Recent findings: Active surveillance is based on the concept that Gleason 6 prostate cancer is, in most cases, an indolent condition that poses little or no threat to the patient's life. Substantial recent data suggest that Gleason pattern 3 does not have the molecular characteristics of malignancy. A subset of patients harbour more aggressive disease that was missed on the initial diagnostic biopsies, and a smaller group will progress over time to higher grade disease. Active surveillance involves initial expectant management for patients with favourable risk disease, and serial biopsy and prostate-specific antigen (PSA). Most patients with Gleason 6 prostate cancer are candidates. Very low risk patients fulfil the Epstein criteria, with only one or two positive cores, no core with more than 50% involvement and a PSA density of less than 0.15. Low-risk patients have Gleason 6 disease and PSA 10 or less but do not satisfy the Epstein criteria. Higher volume of Gleason 6 disease on biopsy predicts for a higher likelihood of higher grade cancer, but in and of itself should not mandate treatment. Patients with Gleason 7 in whom the extent of Gleason 4 pattern is less than 10% may also be candidates.

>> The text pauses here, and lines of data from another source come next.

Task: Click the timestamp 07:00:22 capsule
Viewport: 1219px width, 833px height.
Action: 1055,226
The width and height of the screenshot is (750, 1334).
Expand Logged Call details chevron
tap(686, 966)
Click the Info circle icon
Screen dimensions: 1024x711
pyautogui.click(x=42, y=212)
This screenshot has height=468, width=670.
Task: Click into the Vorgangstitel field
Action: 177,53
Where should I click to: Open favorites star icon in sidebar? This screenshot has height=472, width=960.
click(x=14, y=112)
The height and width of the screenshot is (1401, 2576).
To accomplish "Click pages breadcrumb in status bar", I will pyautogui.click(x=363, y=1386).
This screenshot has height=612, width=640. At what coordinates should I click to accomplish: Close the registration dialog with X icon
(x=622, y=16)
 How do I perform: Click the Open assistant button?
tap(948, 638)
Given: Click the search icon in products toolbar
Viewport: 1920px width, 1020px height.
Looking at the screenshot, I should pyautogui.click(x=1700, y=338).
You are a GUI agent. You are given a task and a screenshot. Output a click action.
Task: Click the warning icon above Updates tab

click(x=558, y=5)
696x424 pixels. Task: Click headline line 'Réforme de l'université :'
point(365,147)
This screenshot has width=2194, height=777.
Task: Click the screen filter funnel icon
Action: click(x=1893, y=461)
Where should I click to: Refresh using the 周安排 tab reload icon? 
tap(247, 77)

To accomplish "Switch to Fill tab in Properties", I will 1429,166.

Patient age, comorbidity and personal preferences must also be considered.
Summary: Active surveillance is an effective and well tolerated method to reduce the overtreatment associated with screen-detected prostate cancer. About 50% of newly diagnosed patients are eligible for this approach. Multiple factors, including patient age, comorbidity, cancer risk category and patient preferences, must be considered.